About this exercise >>
Retype, with no pictures, each line from the one that holds "Open the 添加行过滤器 link" through the last line of the entries below, both included.

Entries shown >>
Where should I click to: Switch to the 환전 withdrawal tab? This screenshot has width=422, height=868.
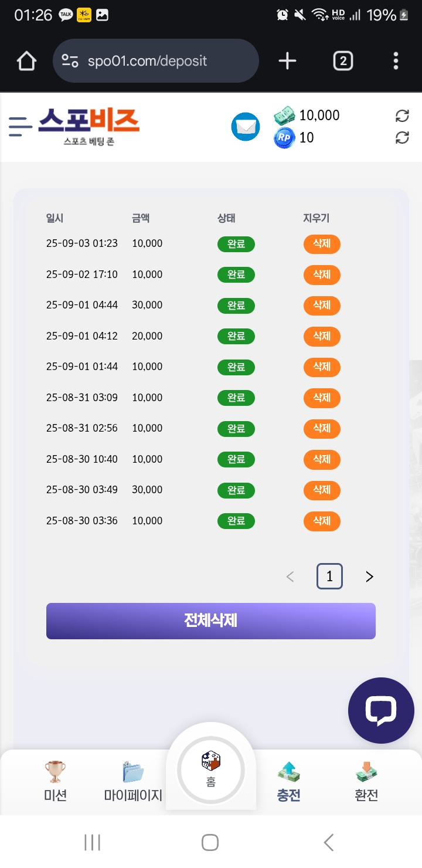tap(366, 781)
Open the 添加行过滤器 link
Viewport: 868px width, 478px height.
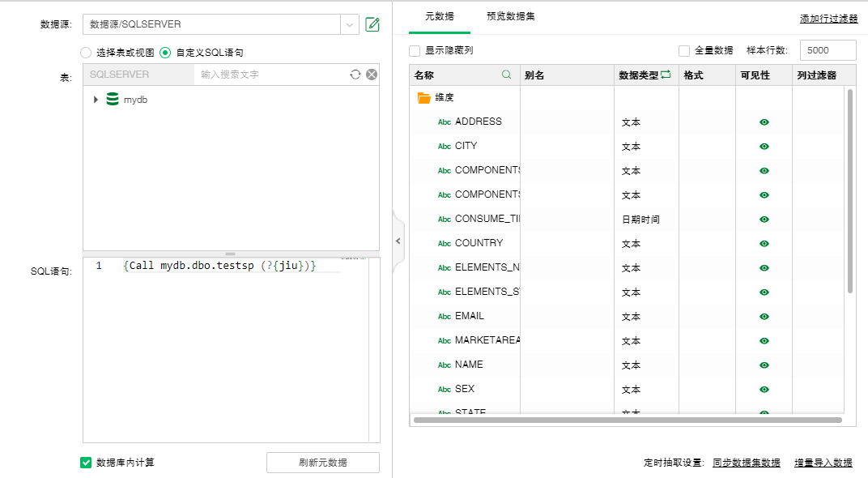pos(828,19)
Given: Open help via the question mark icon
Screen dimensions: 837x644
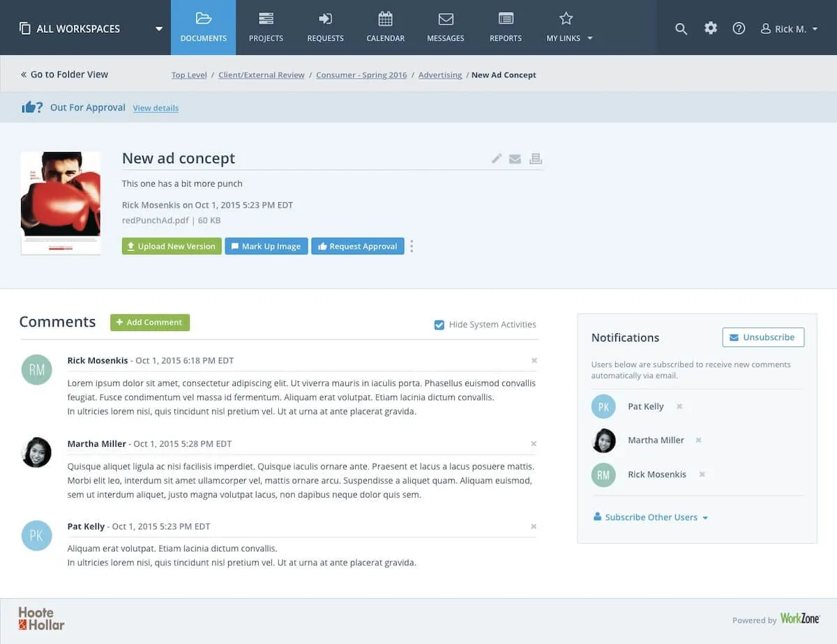Looking at the screenshot, I should pyautogui.click(x=739, y=29).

Output of the exercise >>
Open the 添加行过滤器 link
Viewport: 868px width, 478px height.
pos(828,19)
Given: Open help via the question mark icon
Screen dimensions: 837x644
Looking at the screenshot, I should pyautogui.click(x=739, y=29).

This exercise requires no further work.